I can say with some degree of certainty that I have never been one to run away from people or problems. I guess it’s in my nature, but regardless, I have always felt a need to run toward the danger, to tackle the problem face first and head on. The best I can posit, is that it comes from my incredible type-A personality and my need to cover my fear, even if it is by facing it. Always saying what I think (for the most part), as well as trying to force people into their own level of discomfort always helped increase my own sense of comfort. If I always had the upper hand, or the least feeling of inadequacy, I could make believe that I won.
Feeling stagnant, to me, is the worst feeling in the world. I hate feeling like I have too much time on my hands. Idle hands, yada yada yada…but truthfully, if a person isn’t learning, evolving, growing and running toward a new goal, are they really actively living? I can’t accept that, not for my own life at least. Running around like a chicken without a head is of course not the answer, but sometimes I think that the path in life is often presented when we are charting a course unknown, and that includes running into the dark places. Running into our own mind and seeing what’s happening in the deepest, darkest recesses of our hearts and our heads.
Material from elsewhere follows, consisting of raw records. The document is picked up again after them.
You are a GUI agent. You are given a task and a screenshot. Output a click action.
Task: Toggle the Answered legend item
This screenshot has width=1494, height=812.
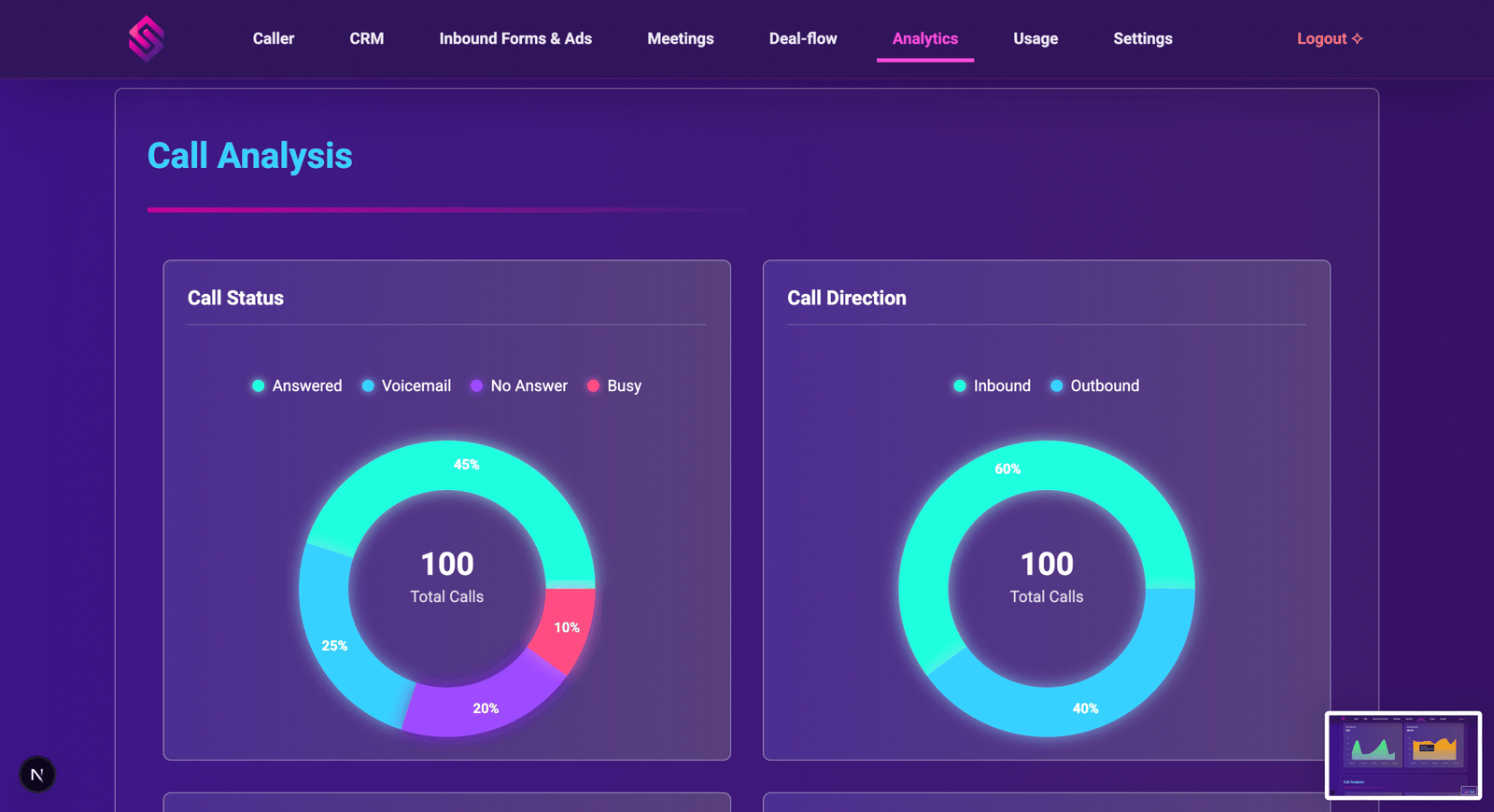(297, 385)
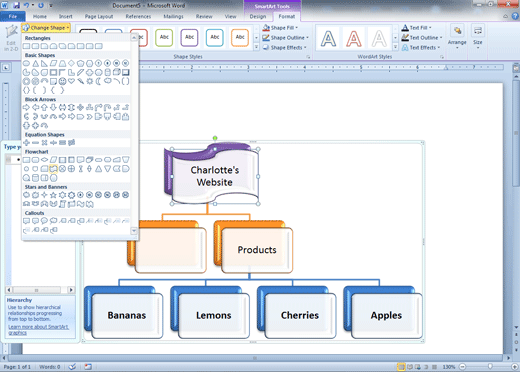Expand the Shape Fill options
The image size is (520, 372).
(x=280, y=28)
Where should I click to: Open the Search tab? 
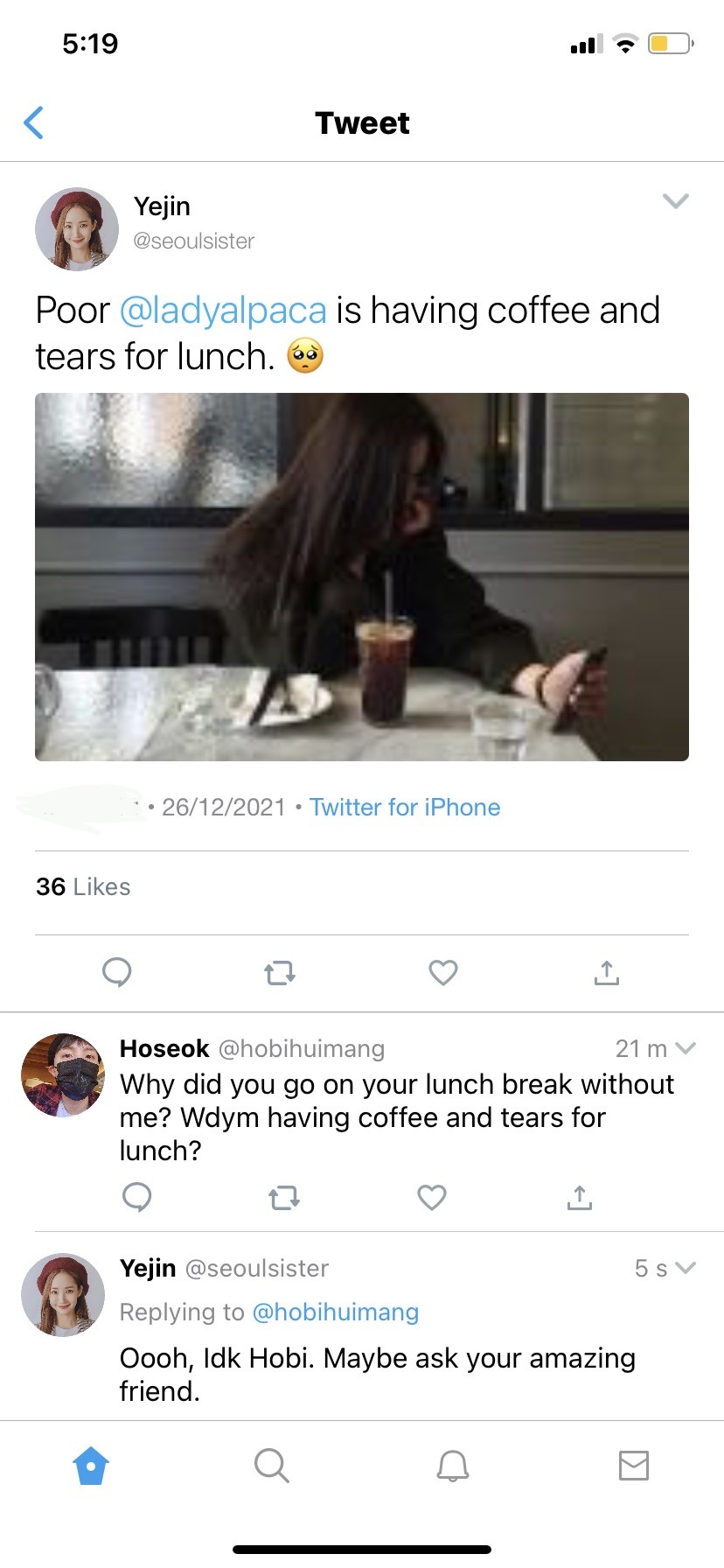[271, 1466]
Running into the arms of love, unyielding to the hurt and the pain of the past. Running toward a goal that we may have never even known we had, or one we let go of for any multitude of reasons that life can throw at us. Running fervently toward the life, the love, the manifestation of our best self, now THAT I can get on board with. From one very un-athletic woman to the world, I do have the stamina to run toward the dawn of a new and unexplored adventure, and for what it’s worth, I hope we all run just a little faster and a little farther than we did yesterday.